Text block:
Subdivision of Khyber Pakhtunkhwa, Pakistan

Domel Tehsil (ډومیل تحصیل, تحصیل ڈومیل), alternatively transliterated as Domail Tehsil, is an administrative subdivision (tehsil) of Bannu District, Bannu Division, Khyber Pakhtunkhwa Province, Pakistan. It is located about 15 km from Bannu on Bannu–Kohat road.

== History ==
Domel became tehsil in 2009 after Government of Khyber Pakhtunkhwa approved upgrading it from sub tehsil. The main town in Domel tehsil is Domel. It was part of Bannu tehsil prior of it being sub tehsil.

The name Domel is said to be from DO and MEL i.e. two miles. It is said that some British people asked about the name of this place when they came here and a local person who knew no English thought that they were asking about the distance of the local police station, told the distance of the nearby Police Station to be two miles which is do mile دو میل in local language and the British called this place Domel.

Domail tehsil has reserves of both oil and gas especially in the Spintangay and Kam Chashmi area.

== Administration ==
The population of Domel Tehsil, according to the 2017 census, is 209,388 while according to the 1998 census, it was 102,710.

Domel Current Tehsildar
 Umer Farooq Nawaz
He is one of the great Tehsildar ever served the Nation.He also served as a Political N/Tehsildar Shewa, N/Tehsildar Bettani And N/Tehsildar FR Bannu .The Masharan of Districts where he served call him a precious Gem Because of his Honesty and Generosity.

Dataset entries:
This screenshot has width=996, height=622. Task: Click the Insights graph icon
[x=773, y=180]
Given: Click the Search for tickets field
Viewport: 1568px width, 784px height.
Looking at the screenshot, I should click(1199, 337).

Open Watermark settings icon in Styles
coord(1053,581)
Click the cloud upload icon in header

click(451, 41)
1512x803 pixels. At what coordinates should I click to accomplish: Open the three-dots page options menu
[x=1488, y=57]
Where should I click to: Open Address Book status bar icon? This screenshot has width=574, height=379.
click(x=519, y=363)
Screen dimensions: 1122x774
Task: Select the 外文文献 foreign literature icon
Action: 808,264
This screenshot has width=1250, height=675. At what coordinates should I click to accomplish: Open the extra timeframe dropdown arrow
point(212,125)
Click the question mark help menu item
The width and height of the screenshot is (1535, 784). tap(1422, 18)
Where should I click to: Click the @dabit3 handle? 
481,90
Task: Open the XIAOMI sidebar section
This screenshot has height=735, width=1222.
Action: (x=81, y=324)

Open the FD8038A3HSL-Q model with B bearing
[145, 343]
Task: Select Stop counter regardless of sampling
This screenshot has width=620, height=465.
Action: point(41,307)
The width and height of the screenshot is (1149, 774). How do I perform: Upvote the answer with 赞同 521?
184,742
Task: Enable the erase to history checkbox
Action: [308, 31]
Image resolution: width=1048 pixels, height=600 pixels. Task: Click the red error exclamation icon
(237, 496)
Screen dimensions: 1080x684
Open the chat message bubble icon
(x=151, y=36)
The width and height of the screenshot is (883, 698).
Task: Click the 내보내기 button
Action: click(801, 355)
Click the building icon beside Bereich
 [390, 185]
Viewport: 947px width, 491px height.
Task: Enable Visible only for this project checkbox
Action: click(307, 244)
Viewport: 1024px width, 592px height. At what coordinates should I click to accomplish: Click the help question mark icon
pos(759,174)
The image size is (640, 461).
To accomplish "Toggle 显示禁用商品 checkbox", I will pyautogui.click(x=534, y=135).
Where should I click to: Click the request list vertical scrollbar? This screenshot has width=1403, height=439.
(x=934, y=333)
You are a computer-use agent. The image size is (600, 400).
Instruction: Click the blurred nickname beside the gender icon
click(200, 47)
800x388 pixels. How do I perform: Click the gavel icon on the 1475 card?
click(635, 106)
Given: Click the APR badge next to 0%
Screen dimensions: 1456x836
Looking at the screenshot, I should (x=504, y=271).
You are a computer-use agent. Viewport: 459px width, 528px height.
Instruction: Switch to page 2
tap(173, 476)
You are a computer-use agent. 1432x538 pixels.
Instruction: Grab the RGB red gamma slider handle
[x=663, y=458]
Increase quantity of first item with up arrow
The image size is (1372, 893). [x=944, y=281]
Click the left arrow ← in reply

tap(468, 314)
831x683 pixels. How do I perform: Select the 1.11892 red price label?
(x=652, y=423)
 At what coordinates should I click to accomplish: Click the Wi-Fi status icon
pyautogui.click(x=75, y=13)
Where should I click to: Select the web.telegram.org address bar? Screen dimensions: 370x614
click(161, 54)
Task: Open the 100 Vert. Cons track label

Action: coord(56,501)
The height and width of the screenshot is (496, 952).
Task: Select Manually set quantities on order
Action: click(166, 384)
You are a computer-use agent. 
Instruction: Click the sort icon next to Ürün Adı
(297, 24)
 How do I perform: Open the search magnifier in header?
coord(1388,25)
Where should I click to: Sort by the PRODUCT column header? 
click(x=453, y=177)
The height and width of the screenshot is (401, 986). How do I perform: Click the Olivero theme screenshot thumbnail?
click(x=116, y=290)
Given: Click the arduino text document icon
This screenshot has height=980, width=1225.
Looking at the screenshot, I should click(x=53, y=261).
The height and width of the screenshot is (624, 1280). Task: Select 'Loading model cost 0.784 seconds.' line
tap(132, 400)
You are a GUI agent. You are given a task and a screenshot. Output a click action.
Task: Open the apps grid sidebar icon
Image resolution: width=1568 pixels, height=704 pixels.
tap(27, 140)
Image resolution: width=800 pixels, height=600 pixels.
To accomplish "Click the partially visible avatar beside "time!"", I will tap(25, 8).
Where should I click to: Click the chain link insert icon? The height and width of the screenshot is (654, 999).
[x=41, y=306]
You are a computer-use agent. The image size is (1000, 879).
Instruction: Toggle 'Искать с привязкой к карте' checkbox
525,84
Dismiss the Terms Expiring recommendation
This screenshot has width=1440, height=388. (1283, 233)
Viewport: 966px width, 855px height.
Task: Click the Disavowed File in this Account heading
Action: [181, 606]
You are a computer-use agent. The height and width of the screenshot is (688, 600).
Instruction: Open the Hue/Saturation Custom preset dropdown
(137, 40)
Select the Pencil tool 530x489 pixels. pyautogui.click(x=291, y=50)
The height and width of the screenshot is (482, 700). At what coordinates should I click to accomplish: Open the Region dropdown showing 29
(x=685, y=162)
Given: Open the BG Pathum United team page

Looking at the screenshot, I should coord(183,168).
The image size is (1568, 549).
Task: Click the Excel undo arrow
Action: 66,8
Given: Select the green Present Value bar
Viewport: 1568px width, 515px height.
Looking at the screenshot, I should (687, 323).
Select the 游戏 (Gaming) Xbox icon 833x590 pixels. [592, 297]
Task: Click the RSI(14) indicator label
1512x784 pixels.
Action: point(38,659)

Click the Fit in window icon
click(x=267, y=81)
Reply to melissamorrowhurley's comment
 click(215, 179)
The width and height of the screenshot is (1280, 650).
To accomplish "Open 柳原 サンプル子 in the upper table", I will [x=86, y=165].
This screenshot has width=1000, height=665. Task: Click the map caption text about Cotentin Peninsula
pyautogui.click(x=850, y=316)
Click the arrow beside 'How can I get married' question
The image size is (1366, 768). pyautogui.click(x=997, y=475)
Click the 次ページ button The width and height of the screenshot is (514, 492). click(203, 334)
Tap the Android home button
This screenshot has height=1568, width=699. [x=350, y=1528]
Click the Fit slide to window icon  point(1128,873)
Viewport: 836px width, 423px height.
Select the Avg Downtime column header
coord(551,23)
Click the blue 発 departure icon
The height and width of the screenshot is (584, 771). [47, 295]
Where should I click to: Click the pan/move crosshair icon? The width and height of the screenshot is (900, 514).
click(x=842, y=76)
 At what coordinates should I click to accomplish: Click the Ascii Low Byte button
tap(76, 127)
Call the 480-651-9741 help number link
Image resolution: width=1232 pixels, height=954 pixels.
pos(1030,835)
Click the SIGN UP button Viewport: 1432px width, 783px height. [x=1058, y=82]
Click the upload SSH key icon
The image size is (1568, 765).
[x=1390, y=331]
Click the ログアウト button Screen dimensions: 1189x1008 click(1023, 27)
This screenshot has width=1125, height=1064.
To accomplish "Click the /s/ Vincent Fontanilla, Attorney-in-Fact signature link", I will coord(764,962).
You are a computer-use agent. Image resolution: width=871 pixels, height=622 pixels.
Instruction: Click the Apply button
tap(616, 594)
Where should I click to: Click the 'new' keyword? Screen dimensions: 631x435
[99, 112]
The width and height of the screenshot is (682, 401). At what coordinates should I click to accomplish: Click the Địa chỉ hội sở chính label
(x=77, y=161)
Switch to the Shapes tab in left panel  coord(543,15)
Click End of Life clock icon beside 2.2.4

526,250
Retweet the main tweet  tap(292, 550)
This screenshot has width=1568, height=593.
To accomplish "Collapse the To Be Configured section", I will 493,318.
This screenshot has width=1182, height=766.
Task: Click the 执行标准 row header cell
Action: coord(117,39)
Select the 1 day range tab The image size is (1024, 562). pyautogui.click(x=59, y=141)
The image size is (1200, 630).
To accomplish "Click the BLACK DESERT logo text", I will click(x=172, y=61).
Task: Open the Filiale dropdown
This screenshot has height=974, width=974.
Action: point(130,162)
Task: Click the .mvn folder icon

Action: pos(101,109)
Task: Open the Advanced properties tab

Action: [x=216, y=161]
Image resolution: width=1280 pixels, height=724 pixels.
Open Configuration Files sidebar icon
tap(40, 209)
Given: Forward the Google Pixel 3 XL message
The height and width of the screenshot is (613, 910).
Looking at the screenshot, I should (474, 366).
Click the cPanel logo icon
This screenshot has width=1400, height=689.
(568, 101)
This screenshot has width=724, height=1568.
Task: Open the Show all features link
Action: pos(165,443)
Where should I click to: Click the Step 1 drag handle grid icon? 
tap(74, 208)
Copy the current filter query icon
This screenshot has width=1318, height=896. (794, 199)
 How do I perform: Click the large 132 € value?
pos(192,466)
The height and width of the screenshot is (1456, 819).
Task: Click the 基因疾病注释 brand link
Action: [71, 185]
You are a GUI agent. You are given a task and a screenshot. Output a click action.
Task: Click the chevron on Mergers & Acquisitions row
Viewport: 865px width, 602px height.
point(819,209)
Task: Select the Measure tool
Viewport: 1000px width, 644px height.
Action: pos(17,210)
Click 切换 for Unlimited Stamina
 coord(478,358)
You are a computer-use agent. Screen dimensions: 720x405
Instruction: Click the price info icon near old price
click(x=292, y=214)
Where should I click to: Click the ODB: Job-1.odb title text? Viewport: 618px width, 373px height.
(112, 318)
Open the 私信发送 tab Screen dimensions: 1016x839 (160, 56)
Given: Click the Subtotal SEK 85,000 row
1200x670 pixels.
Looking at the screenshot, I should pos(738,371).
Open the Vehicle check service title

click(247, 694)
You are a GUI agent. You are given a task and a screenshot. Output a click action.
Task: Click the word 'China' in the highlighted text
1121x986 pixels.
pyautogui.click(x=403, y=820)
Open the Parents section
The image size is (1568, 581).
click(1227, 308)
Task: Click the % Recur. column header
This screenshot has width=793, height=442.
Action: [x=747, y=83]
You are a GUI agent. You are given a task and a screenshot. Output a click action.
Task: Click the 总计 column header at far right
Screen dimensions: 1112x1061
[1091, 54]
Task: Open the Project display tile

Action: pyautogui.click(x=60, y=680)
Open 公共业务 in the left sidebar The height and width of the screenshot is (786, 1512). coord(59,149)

What is being asked: According to the text on Domel Tehsil, what was the tehsil's population in the 2017 census?

Task response: 209,388